Symptoms in children with dyspraxia vary but some may be late in reaching milestones, such as learning to walk. As they reach school age they may also avoid games, be unable to tie their shoelaces and have poor handwriting.

After suffering bullying in primary school, Simon was determined to help others with the condition and now runs the children's group in the Vale Dyspraxia Support Group.

This is his story.

I was diagnosed as being dyspraxic at the age of seven. I was very young at the time and I don't really remember what I was like but my family said I kept on falling over.

Also, as a baby I didn't crawl at all and started walking very, very late.

Things were difficult for me in primary school. PE is where I had the most problems. I had difficulty with throwing and catching a ball and playing football and rugby.

Because I didn't understand why I had these problems I felt very frustrated and I also suffered quite a lot of bullying from fellow pupils. To see all my classmates playing football and enjoying it, and knowing that I couldn't join in was very difficult.

There were some really difficult times for me there because it was only a very small class size so there was no escape.

What is dyspraxia?
It can effect any or all areas of development - intellectual, social and sensory
It's said to be an impairment or immaturity of the organisation of movement
Physical activities are hard to learn, difficult to retain and awkward in performance
Children with dyspraxia may be late in reaching milestones like walking, talking, jumping and running
At school they may avoid games, have difficulty with maths, be poorly organised and unable to tie shoelaces
Adults with dyspraxia often find routine daily tasks such as personal grooming, driving and household chores challenging
It's not possible to cure but those affected can find ways to get round their difficulties

At my current school they are understanding about my disability and my PE teacher is really great about it. The dyspraxia still makes ball games really difficult but there are lots of other sports I love doing and am good at like running, swimming, sailing and rowing.

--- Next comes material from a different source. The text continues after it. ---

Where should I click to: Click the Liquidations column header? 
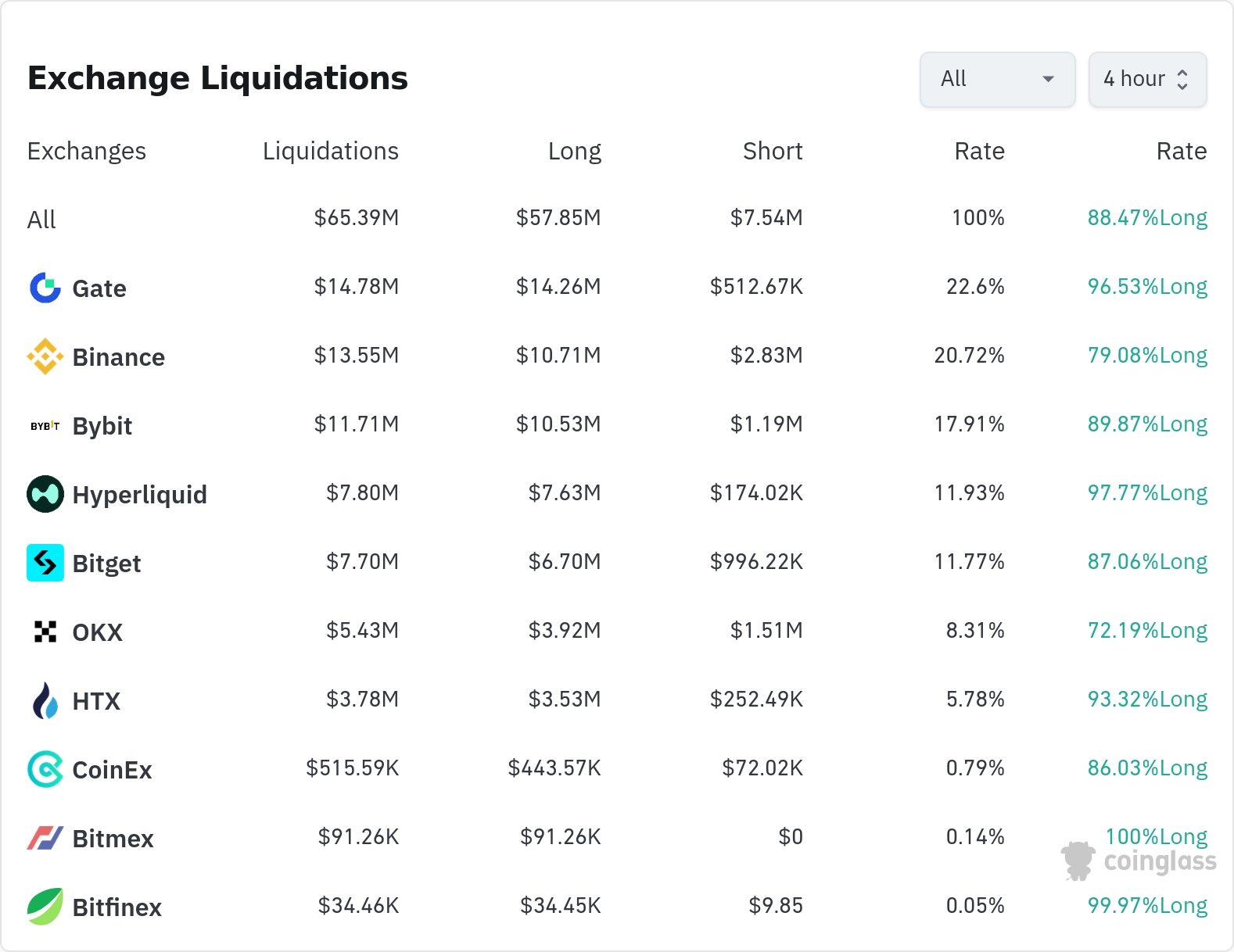[330, 151]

The new school is also a lot bigger and it is easier to make friends when their are more kids around. You can then stay away from the ones that are not so friendly.

My handwriting is completely bonkers because of the condition.

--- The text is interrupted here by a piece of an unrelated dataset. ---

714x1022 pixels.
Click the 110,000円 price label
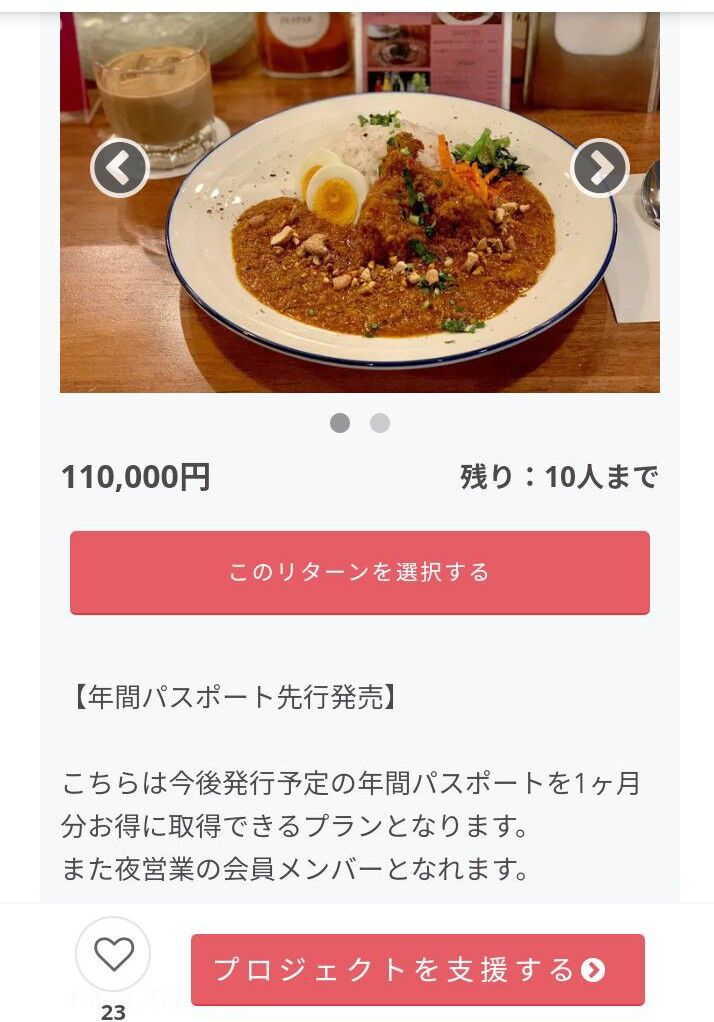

I have come to terms with my dyspraxia but it is still very annoying not being able to write properly or play ball games like my friends.

I want to raise awareness of the condition so that I might be able to help children like me not feel so bad about themselves anymore.

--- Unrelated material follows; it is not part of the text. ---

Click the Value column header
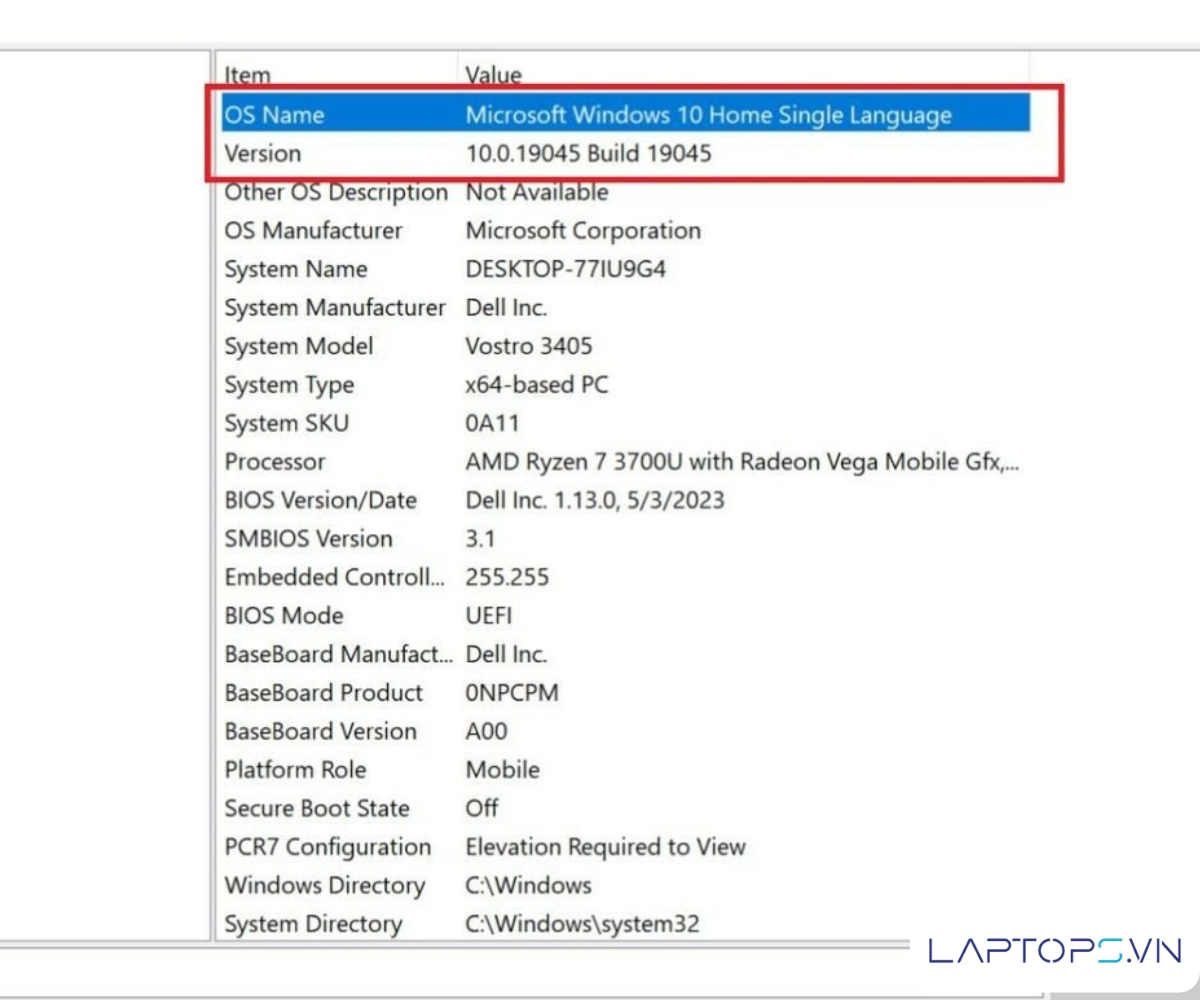This screenshot has height=1000, width=1200. pyautogui.click(x=493, y=75)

I am involved in running the children's group of the Vale Dyspraxia Support Group and I help the members learn how to use laptops as well as learning how to deal with bullies. We boost their confidence, help them make friends and get them involved in social activities.

Using a laptop in school has helped me a great deal because when I hand in work, my teachers can actually read what I have put down on the paper. It also helps me to work faster and learn more.

It is also very important for children to get an early diagnosis. People don't know enough about dyspraxia because it's not a condition that you can see.

I am currently planning to do a presentation for school governors so that they are more aware of what it is like for children with dyspraxia.

I want to get one of them to wear a big pair of fluffy slippers and try dribbling a marble around some cones while I shout horrible things at them so that they have some idea of what it can be like. I may also get them to write with the wrong hand in a sock with a stub of a pencil.

Dyspraxia Awareness Week runs until Friday.